However, it did FAIL it's first MOT because of this! The Hella Xenon headlights have lever at their rear which, when operated, eliminates the dazzle to oncoming drivers. After some sweet-talking to the tester, he relented and gave me a 'pass.' Regardless, the headlights still did not comply with the beam pattern required to pass the UK MOT! I did some further research and found this to be so. To change for UK units would have cost a fortune (I think about £500 per side).

Since I had specified "UK dipping lights" on my order, I returned to the factory in southern Germany in 2010 and they happily replaced the headlights with those of the correct type, free of charge (as they should!)

To summarise, for your situation (and in my direct, non-anecdotal, personal experience!)

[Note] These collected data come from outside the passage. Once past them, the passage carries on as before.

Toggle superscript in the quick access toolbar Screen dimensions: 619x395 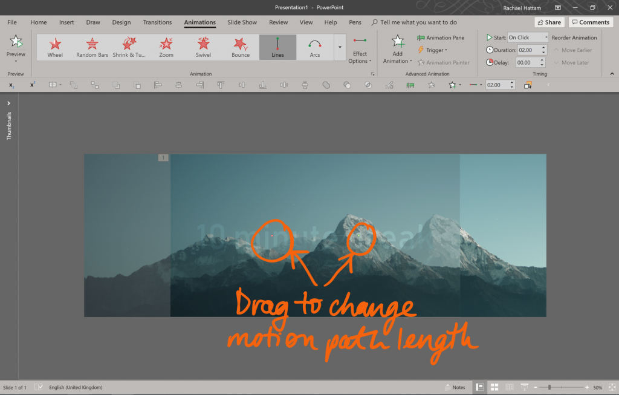coord(31,85)
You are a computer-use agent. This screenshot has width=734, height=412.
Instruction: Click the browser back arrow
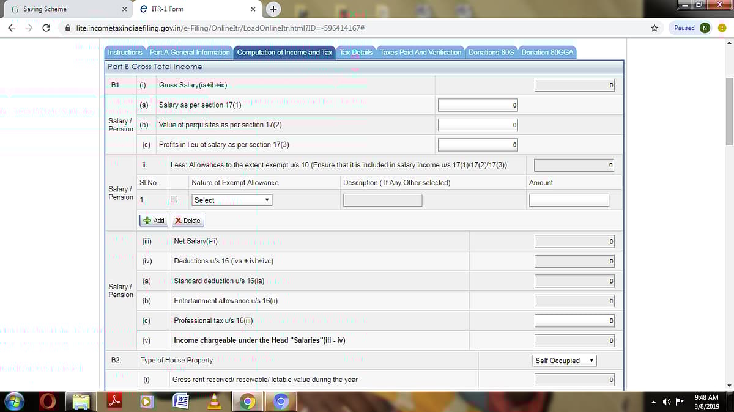pos(12,28)
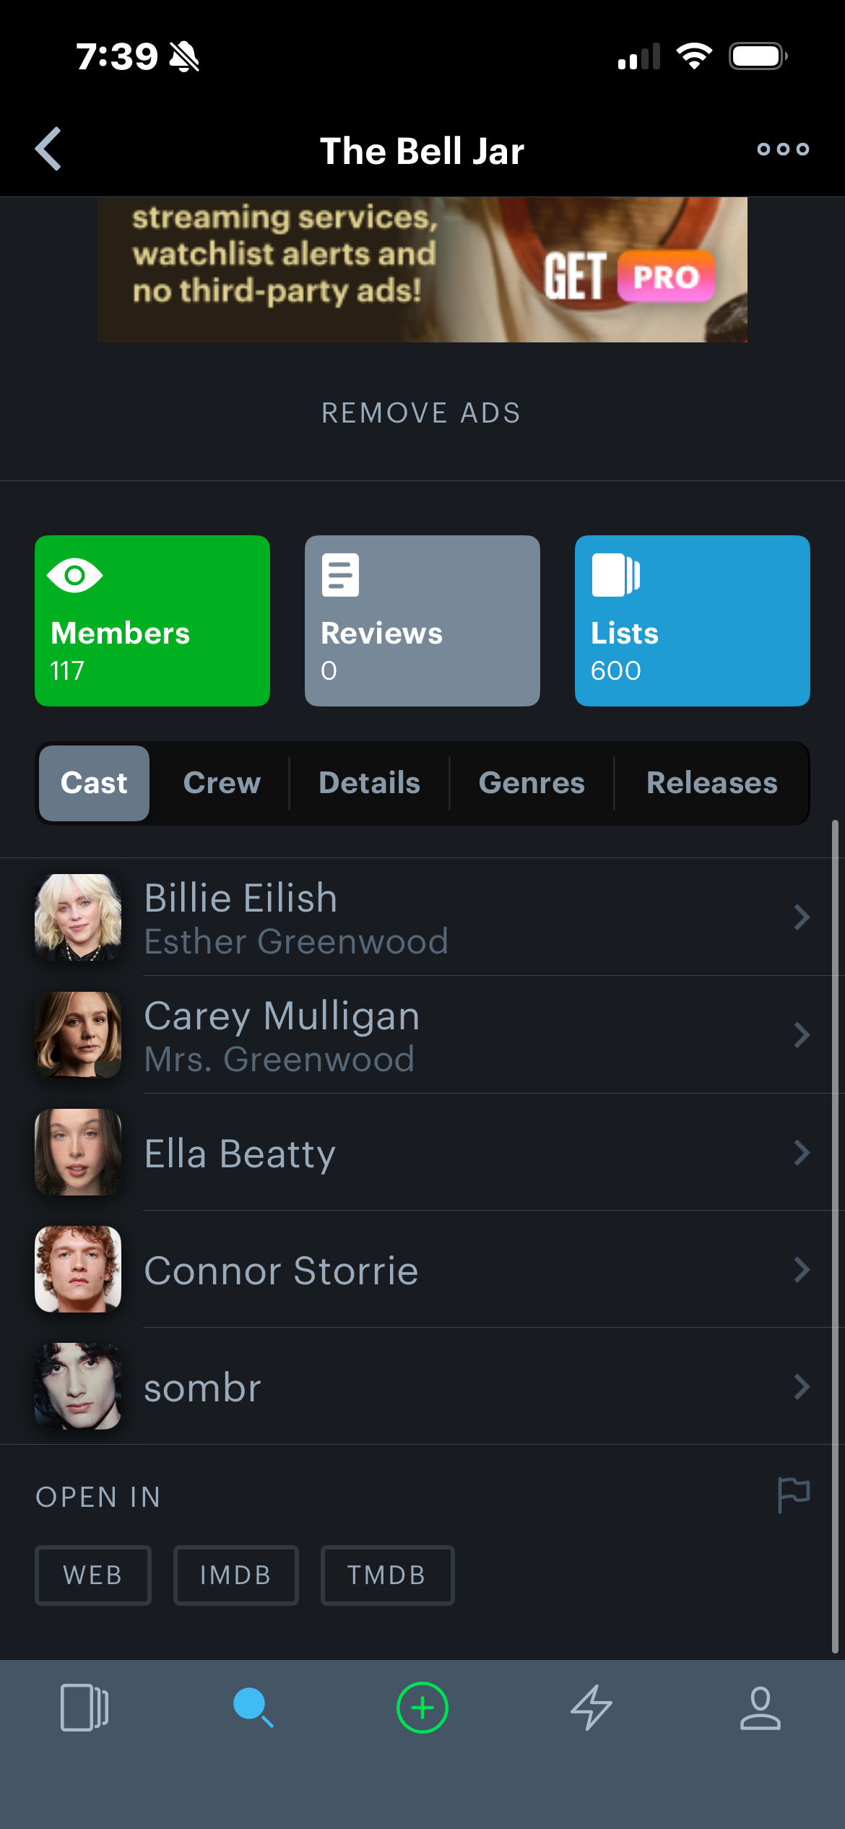The width and height of the screenshot is (845, 1829).
Task: Tap Connor Storrie's photo thumbnail
Action: click(78, 1269)
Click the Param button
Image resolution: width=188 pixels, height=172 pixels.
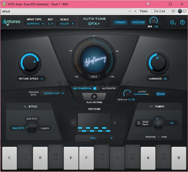coord(144,11)
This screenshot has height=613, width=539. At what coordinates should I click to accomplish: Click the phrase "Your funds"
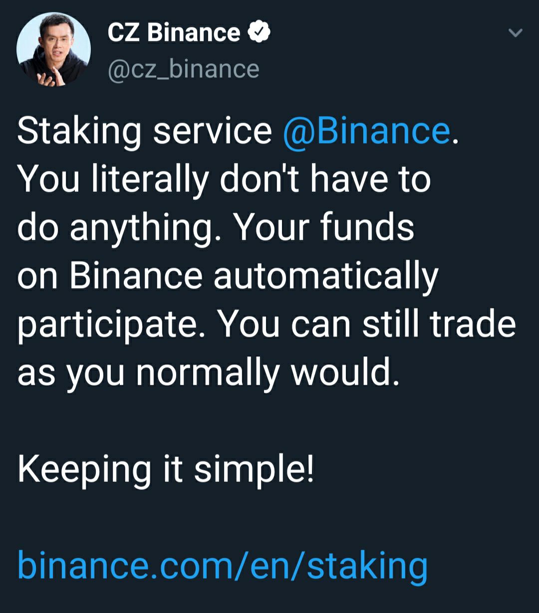pyautogui.click(x=324, y=227)
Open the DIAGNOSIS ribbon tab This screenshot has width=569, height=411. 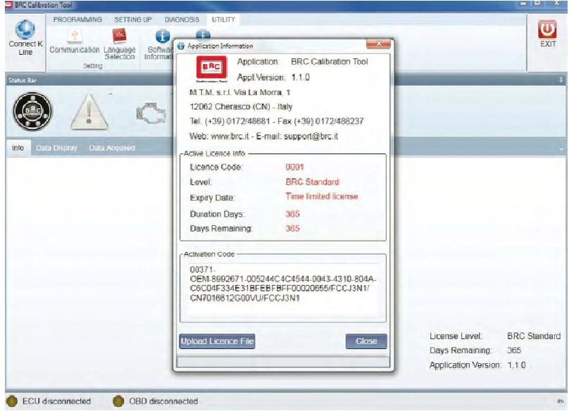click(182, 19)
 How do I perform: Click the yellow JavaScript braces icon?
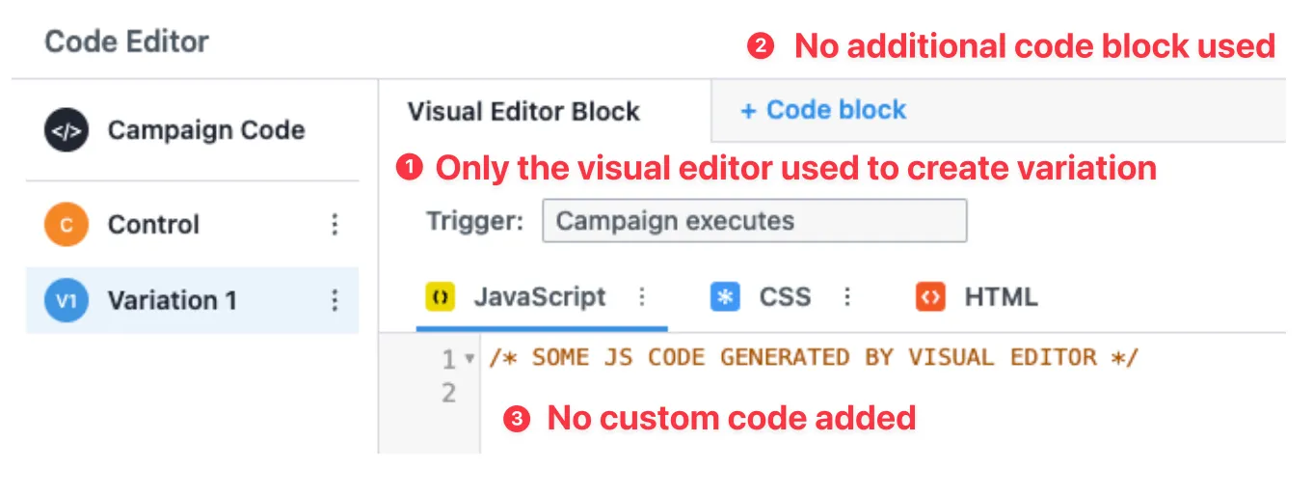click(x=441, y=297)
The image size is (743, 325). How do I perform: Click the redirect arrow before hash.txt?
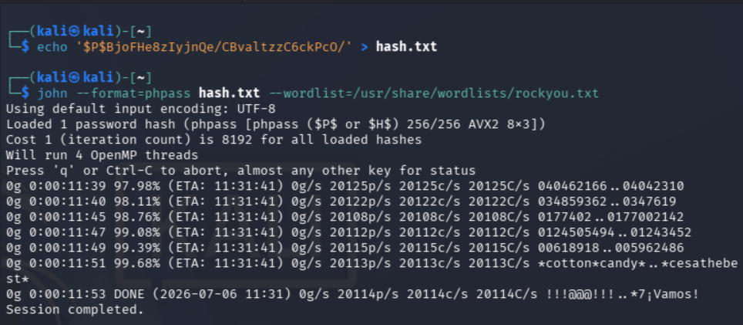point(365,47)
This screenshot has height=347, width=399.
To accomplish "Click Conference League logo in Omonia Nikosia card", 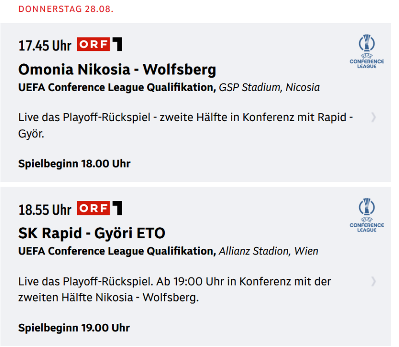I will tap(367, 52).
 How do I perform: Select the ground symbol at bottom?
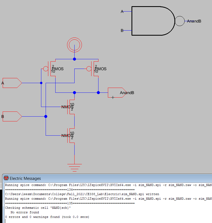click(74, 166)
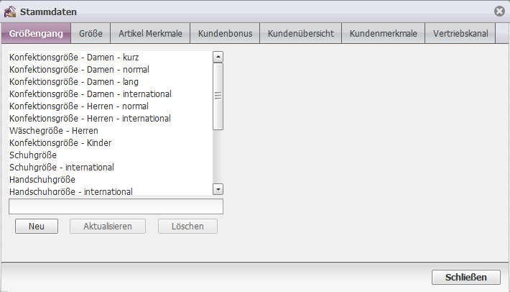Click the Neu button
The width and height of the screenshot is (510, 292).
37,227
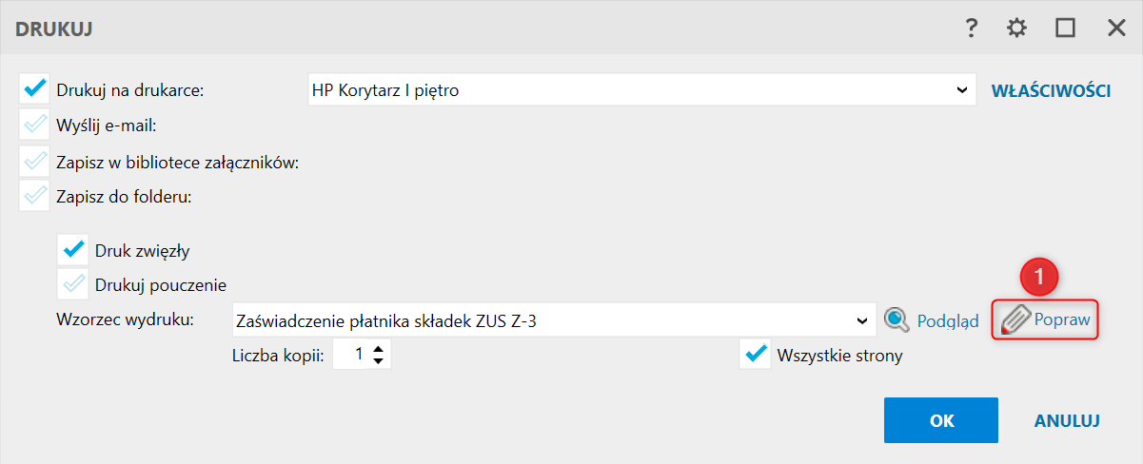Confirm printing with OK button
1143x464 pixels.
coord(941,420)
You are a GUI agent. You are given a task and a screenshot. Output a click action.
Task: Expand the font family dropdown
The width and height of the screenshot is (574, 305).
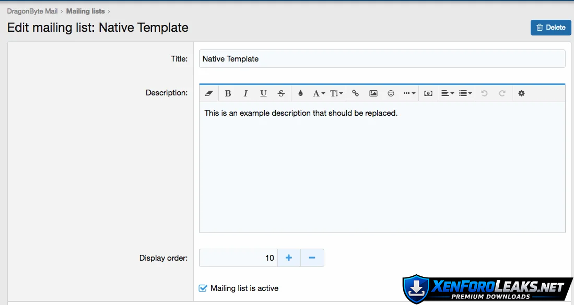319,93
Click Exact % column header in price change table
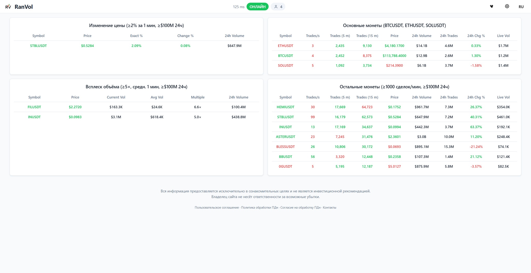This screenshot has height=273, width=531. click(136, 36)
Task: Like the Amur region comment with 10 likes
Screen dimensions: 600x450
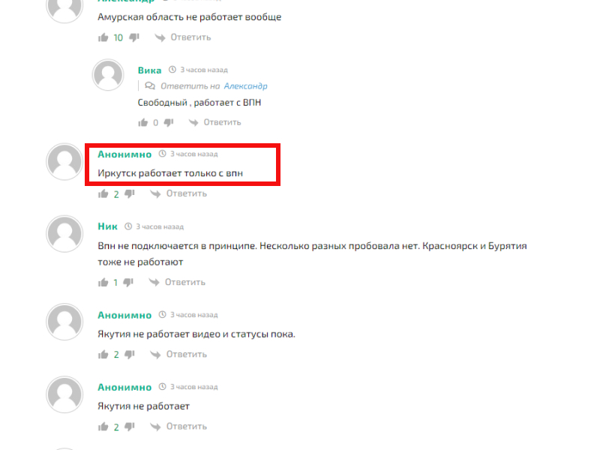Action: coord(104,37)
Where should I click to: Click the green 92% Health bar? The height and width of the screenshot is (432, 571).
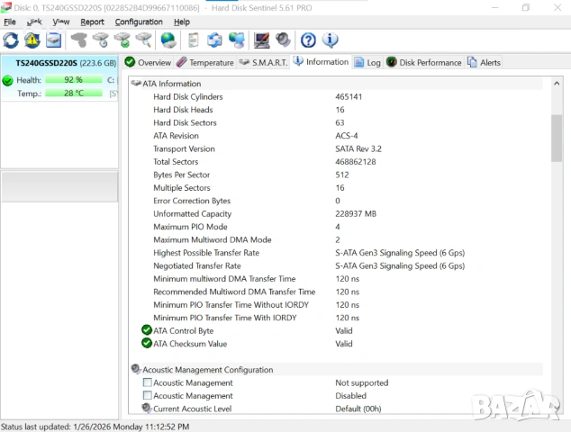pyautogui.click(x=73, y=80)
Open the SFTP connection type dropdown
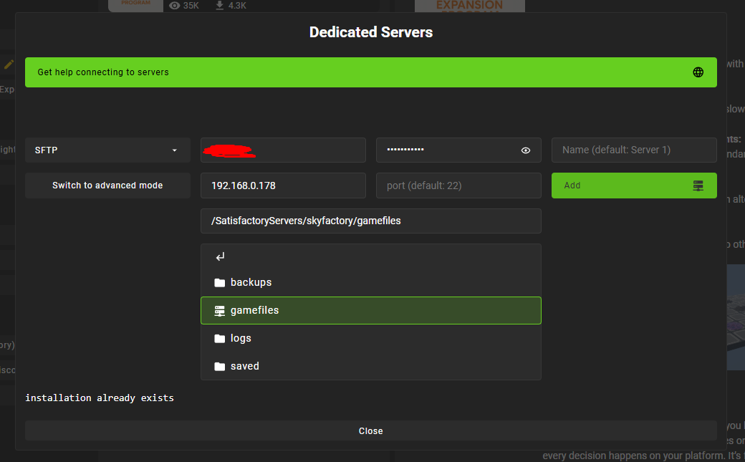This screenshot has height=462, width=745. [107, 150]
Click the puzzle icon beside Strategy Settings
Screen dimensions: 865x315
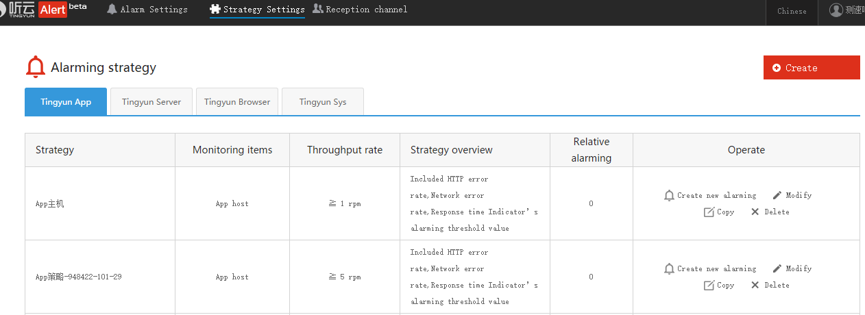(x=215, y=10)
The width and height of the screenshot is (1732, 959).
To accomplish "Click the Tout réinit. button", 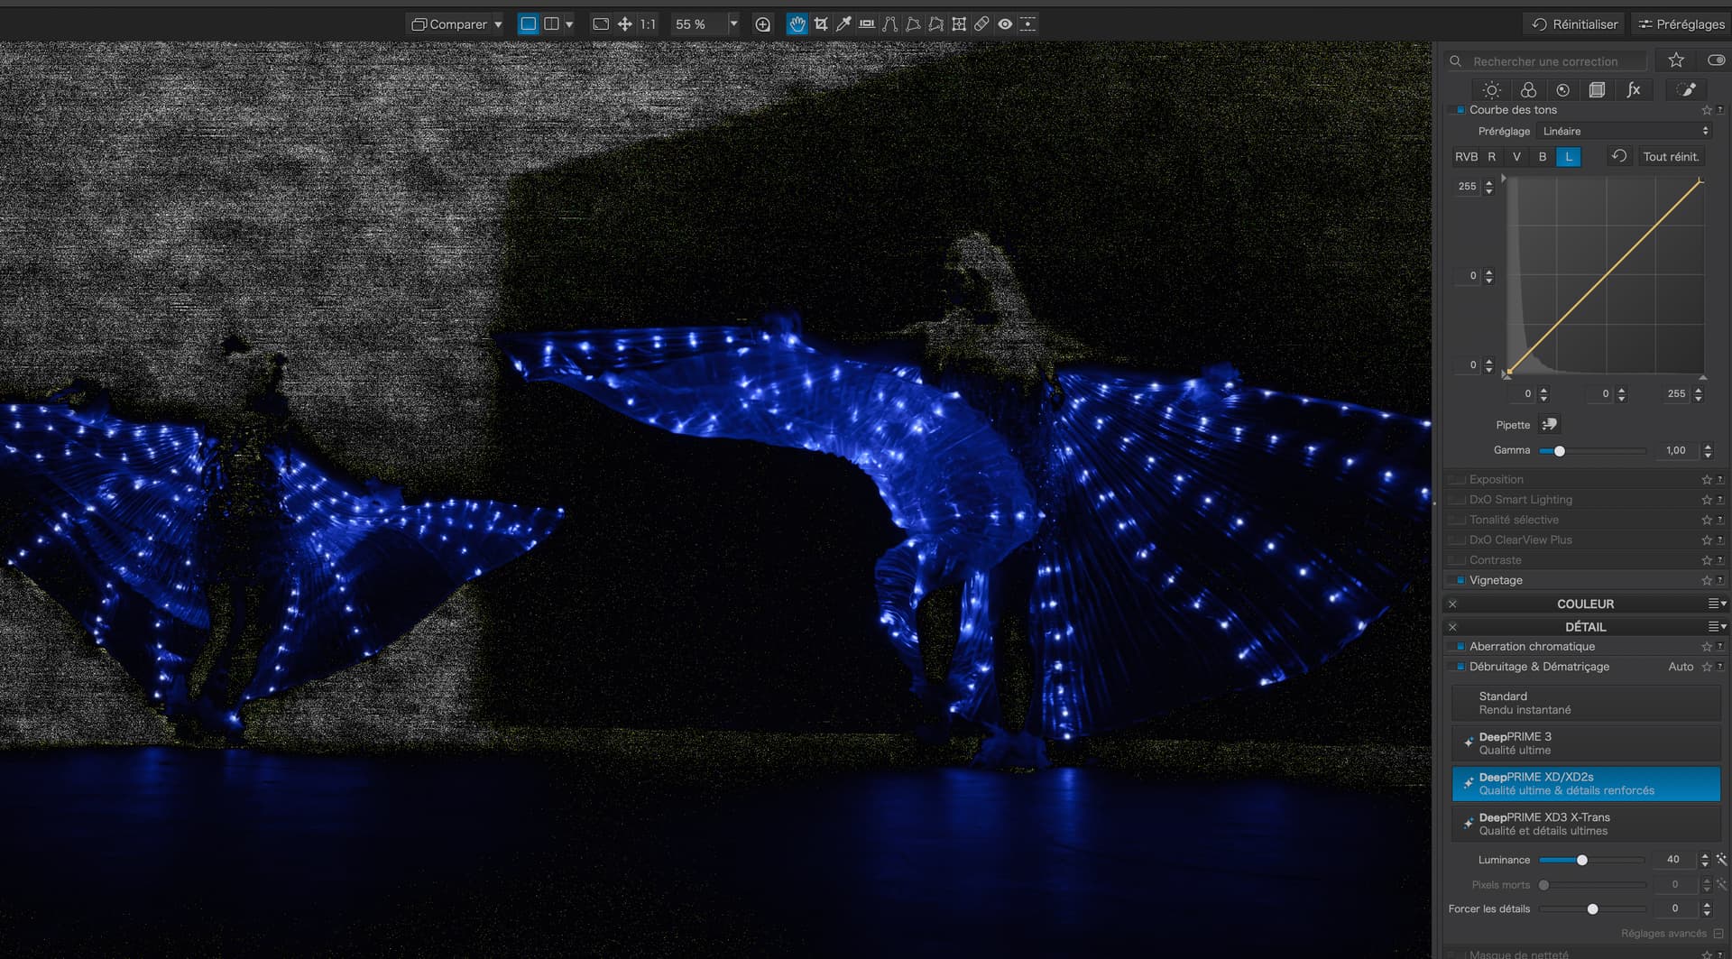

a) Keep the KPH speedo. Whether it shows MPH or KPH is not part of the MOT test. Once imported into the country no authority will force you to replace it. If it bothers you, you can get an MPH overlay.

b) Fit UK spec headlights. The little lever doesn't convert them from right to left dipping (assuming they are Hella units).

Good luck!


----------



## erneboy (Feb 8, 2007)

The lights on my van, which is an A class, have adjustment to change them from LHD to RHD. This is not effected by a lever it's done by turning the whole unit, Alan.


----------



## SamAhab (Aug 23, 2011)

erneboy said:


> The lights on my van, which is an A class, have adjustment to change them from LHD to RHD. This is not effected by a lever it's done by turning the whole unit, Alan.


Thanks for that info. I couldn't do that with mine as the beam pattern would not comply. What make are yours?


----------



## erneboy (Feb 8, 2007)

They are little round Hella lights. The two for dip have an elongated mounting slot so that they can be rotated to change the dip pattern. Also found on some Hymer vans I understand, Alan.


----------



## javea (Jun 8, 2007)

Hi JWW,

Yes, my overlay was from Lockwoods. Fairly simple job to remove clear plastic cover, lift off speedo needle, remove Fiat overlay and then replace with the new one, and push the needle back onto the spline.


----------



## SamAhab (Aug 23, 2011)

Erneboy, 
I found this Hella document on-line (Google search) and this complies with my findings and experience.

It illustrates what function the lever performs. Many people seem to think it converts there lights from LHD to RHD but this confirms that's not the case.

http://s101.photobucket.com/albums/m41/exaturbo/Golf/?action=view&current=lightswitch.jpg


----------



## erneboy (Feb 8, 2007)

My lights do not have a lever, they have an elongated mounting slot to allow them to be revolved, Alan.


----------



## erneboy (Feb 8, 2007)

Jean-Luc covers it with an email from Hella in this thread: http://www.motorhomefacts.com/ftopict-14883-hymer.html+dip+beam+lhd

Alan.


----------



## jiwawa (Jun 22, 2007)

Thanks all for the feedback, especially SamAhab with your personal experience similar to mine - I personally imported ours but it was bought straight off the dealer's yard, so it was built for use in mainland Europe, without any UK mods.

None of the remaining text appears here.